The Queensland government is the second biggest employer in the town, between the hospital, school, police and ambulance services.

Member for Cook Cynthia Lui was made aware of the massive child care issues when she made a rare visit to Weipa earlier this year.

The Western Cape Chamber of Commerce told the MP it was one of the biggest problems facing the town and that jobs were at risk as a result of the shortage.

Ms Lui has yet to respond to any of the concerns.

Rio Tinto has lost some of its own employers as a result of the child care shortage and the mining company’s recent call to employ more local women was met with the complaint about the lack of options for care.

Mums have also had to go through the heartbreaking experience of removing their unborn children from the waiting list.

“Some people are ringing up and putting their names down on the list as soon as they find out they are pregnant,” one mother told Cape York Weekly.

“A friend of mine had a miscarriage and I can’t imagine how hard it would have been for them to then cancel that spot.”

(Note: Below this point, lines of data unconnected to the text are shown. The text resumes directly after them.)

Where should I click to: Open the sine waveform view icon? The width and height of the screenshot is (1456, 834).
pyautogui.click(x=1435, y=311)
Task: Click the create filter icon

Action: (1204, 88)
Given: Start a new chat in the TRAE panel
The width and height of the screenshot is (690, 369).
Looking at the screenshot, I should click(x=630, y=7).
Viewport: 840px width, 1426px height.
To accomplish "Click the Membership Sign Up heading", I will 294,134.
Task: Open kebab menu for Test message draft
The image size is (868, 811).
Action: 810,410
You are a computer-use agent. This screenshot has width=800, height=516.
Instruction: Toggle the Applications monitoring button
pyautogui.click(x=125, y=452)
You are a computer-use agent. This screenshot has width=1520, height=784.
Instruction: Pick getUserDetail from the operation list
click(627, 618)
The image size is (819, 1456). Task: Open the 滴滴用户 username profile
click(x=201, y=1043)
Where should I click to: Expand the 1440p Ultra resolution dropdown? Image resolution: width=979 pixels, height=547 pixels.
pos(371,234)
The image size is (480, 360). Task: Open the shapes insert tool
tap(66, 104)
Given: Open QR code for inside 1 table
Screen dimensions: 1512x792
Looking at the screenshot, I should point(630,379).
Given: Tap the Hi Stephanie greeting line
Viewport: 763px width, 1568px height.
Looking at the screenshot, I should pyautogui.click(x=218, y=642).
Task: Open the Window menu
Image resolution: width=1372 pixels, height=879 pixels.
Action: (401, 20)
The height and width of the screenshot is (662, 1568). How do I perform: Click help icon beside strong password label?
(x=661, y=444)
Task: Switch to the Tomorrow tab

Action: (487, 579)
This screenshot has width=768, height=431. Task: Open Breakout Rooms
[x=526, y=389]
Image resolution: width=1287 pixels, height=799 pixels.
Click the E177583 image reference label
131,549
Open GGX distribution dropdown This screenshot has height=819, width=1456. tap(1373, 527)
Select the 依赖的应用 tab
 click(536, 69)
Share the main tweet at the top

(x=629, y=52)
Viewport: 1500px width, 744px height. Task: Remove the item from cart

Should Catholic Early Learning and Care go through with plans to bring child care to Weipa, the next question will be land and housing availability.

Finding a suitable location for a new facility would be just one of the challenges. Weipa also faces a massive shortage of housing, with virtually no houses to rent in town.

Cape York Weekly 28 September 2021

This article appeared in Cape York Weekly, 28 September 2021.